WHAT THE TASK ASKS —
Copy the rows starting with the line that contains "This screenshot has height=644, width=540." and going on through the line that contains "pos(618,241)", keeping every line exactly as it stands.

EXCERPTED DATA —
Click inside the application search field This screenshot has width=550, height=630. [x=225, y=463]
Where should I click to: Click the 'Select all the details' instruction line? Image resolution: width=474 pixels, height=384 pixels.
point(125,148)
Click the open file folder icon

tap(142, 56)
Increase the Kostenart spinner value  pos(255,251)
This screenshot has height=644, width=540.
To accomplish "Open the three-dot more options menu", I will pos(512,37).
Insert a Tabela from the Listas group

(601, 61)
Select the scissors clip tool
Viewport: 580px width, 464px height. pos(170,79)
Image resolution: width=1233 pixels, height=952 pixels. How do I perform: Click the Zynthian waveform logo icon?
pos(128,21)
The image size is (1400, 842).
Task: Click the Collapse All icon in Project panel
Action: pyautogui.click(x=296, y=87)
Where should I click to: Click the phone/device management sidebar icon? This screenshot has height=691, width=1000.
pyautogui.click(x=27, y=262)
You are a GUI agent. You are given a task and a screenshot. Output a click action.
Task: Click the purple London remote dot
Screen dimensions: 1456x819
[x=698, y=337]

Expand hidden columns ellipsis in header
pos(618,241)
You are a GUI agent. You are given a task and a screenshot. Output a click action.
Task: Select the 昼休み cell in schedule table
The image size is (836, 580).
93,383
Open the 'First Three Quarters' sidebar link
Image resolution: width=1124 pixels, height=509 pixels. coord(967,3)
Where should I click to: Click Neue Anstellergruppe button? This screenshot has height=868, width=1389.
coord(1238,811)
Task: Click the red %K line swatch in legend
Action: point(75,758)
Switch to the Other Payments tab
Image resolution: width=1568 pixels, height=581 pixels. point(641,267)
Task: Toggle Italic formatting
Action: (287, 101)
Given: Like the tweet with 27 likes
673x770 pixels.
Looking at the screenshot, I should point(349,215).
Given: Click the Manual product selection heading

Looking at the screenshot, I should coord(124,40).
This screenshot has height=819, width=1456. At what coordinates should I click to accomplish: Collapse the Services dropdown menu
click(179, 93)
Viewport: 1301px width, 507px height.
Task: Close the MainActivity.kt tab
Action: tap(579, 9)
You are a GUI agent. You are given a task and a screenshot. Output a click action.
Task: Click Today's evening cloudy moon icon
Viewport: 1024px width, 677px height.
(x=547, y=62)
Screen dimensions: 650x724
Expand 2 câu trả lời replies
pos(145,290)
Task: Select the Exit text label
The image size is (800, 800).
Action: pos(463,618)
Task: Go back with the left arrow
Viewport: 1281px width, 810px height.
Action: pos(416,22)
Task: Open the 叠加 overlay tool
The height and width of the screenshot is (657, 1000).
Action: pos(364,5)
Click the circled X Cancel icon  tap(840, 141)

THE SOLUTION —
This screenshot has height=644, width=540.
To accomplish "Open the three-dot more options menu", I will pos(512,37).
Insert a Tabela from the Listas group

(601, 61)
Select the scissors clip tool
Viewport: 580px width, 464px height. pos(170,79)
Image resolution: width=1233 pixels, height=952 pixels. How do I perform: Click the Zynthian waveform logo icon?
pos(128,21)
The image size is (1400, 842).
Task: Click the Collapse All icon in Project panel
Action: pyautogui.click(x=296, y=87)
Where should I click to: Click the phone/device management sidebar icon? This screenshot has height=691, width=1000.
pyautogui.click(x=27, y=262)
You are a GUI agent. You are given a task and a screenshot. Output a click action.
Task: Click the purple London remote dot
Screen dimensions: 1456x819
[x=698, y=337]

Expand hidden columns ellipsis in header
pos(618,241)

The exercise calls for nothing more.